Home Hosting and Network Exposure

  • Several describe ways to safely expose a home device: port forwarding with VLAN isolation, reverse proxies, Cloudflare tunnels, or a tiny VPS + Tailscale + socat.
  • Others argue the risk of targeted attacks on a hobbyist’s home server is low compared to generic malware/phishing, provided basic hardening is done.

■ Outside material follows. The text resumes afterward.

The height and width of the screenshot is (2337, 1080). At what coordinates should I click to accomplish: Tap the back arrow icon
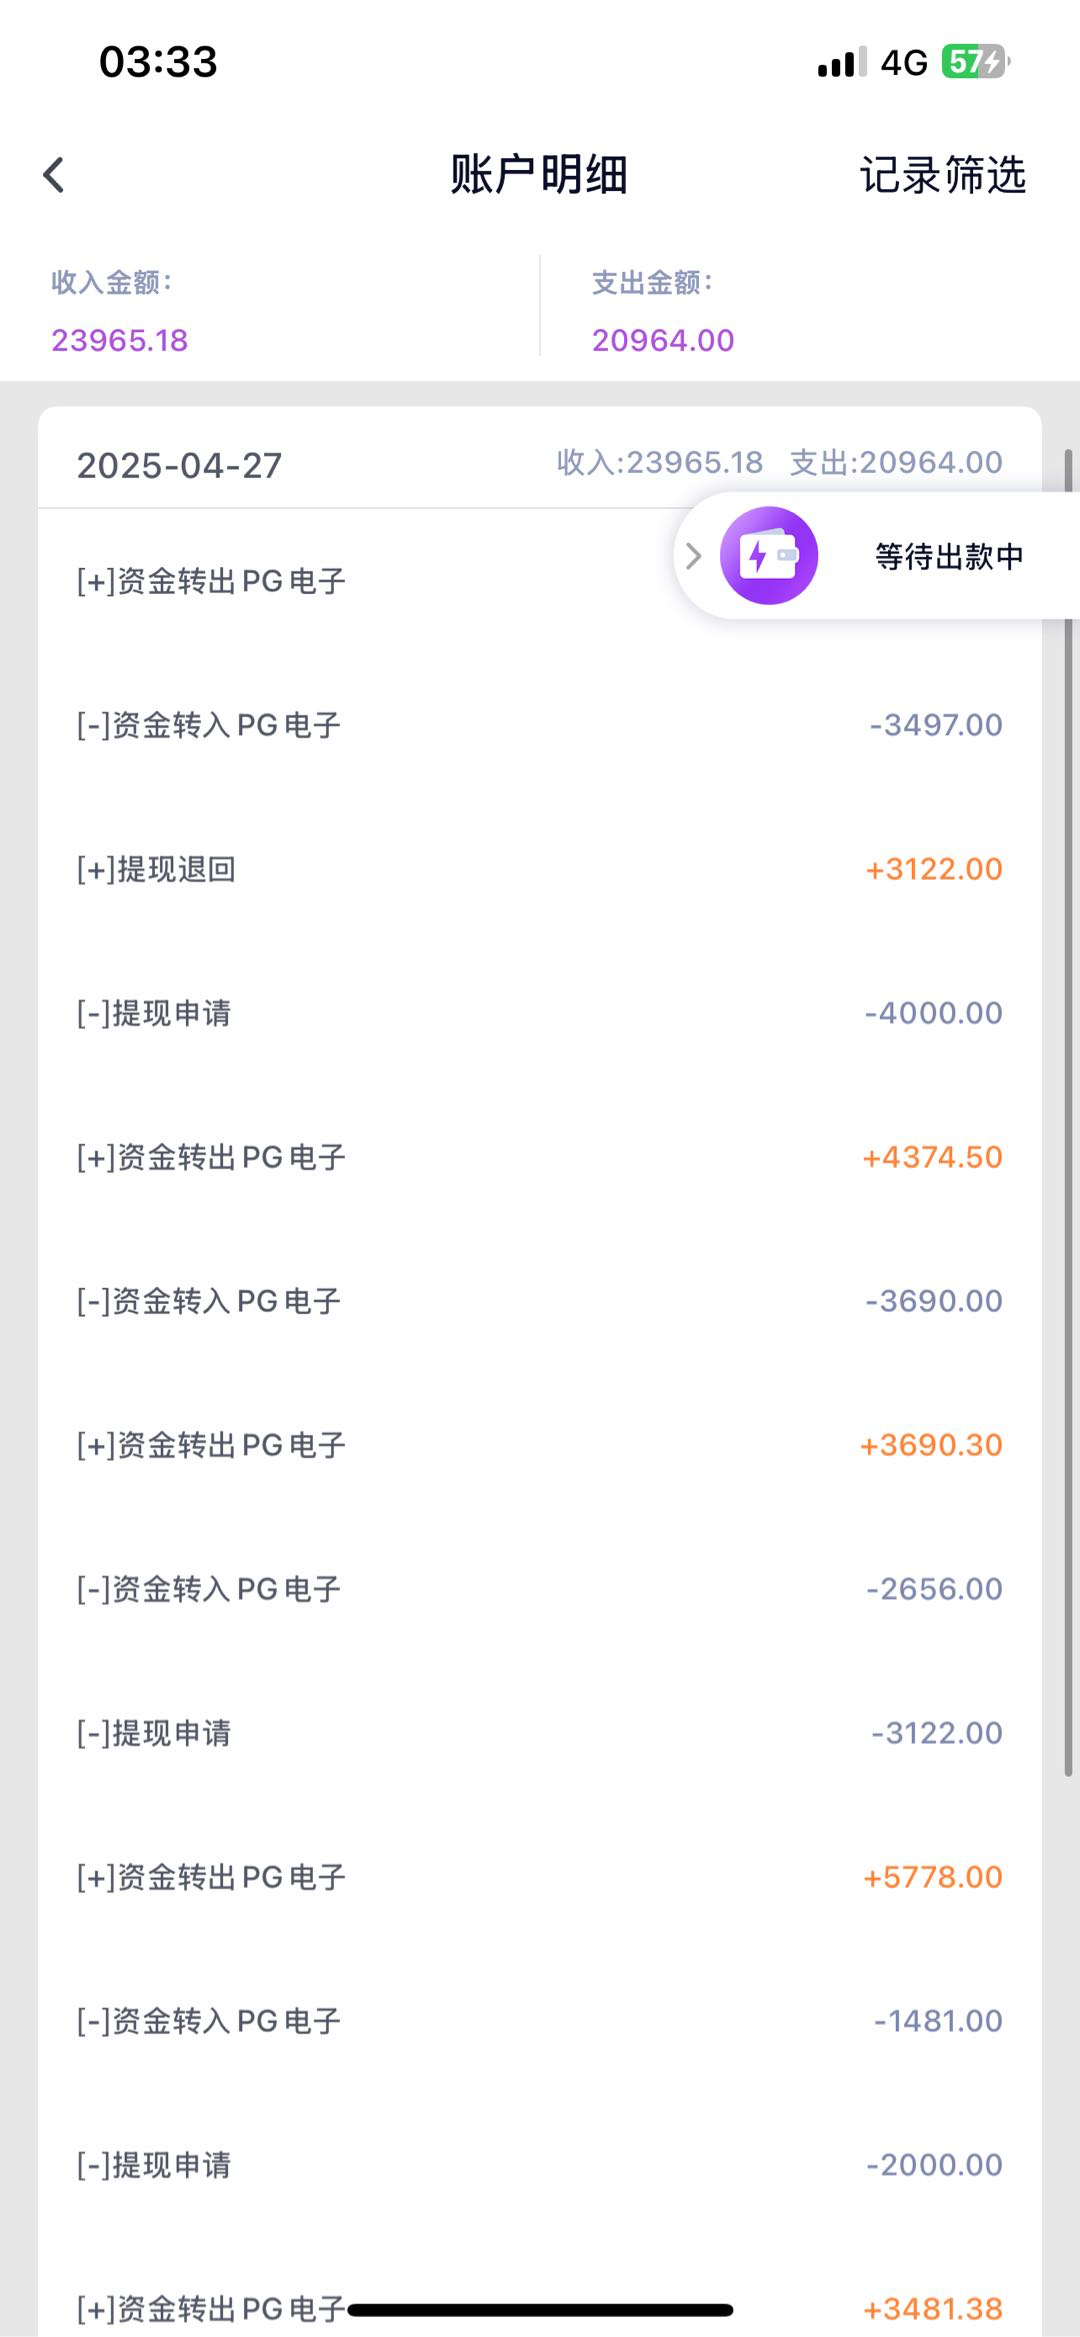[x=54, y=175]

Disposable Vapes, E‑Waste, and Reuse

  • Many see disposable vapes as “egregious” e‑waste: Li‑ion cells, microcontrollers, USB‑C ports, even screens, used once then littered or landfilled.
  • Some report streets full of still‑blinking vapes, or saving the batteries for DIY projects (e‑bike packs, power banks, cat feeders).
  • There’s debate on whether reusing generic, mass‑produced chips is actually less wasteful than custom ASICs, but broad agreement that disposable electronics shouldn’t exist.
  • Suggestions include high deposits, mandatory take‑back/recycling, or outright bans on disposables; others note weak enforcement and loopholes (e.g., adding a token charging port to skirt “disposable” bans).

Vaping, Health, and Addiction

  • Vaping is generally seen as less harmful than smoking, but commenters stress it’s far from harmless: lung irritation, cardiovascular effects, immune suppression, and possible links to autoimmune conditions after quitting.
  • Some argue flavors and high‑nicotine disposables hook new users (especially teens) and may act as a gateway to cigarettes; others counter that flavored vapes help smokers switch away from tobacco.
  • Several share personal stories of addiction, quitting success, and the psychological component of “taking a puff.”

Regulation, Plastic, and Externalities

  • Analogies are drawn to plastic bag bans: some say thicker “reusable” bags actually increase total plastic use; others cite dramatic reductions in visible litter and bag counts in official statistics.
  • Broader discussion covers how hard it is to internalize environmental costs into prices, how landfill vs incineration trade‑offs work, and whether regulation has been mis‑targeted (e.g., Juul pods banned while disposables explode in popularity).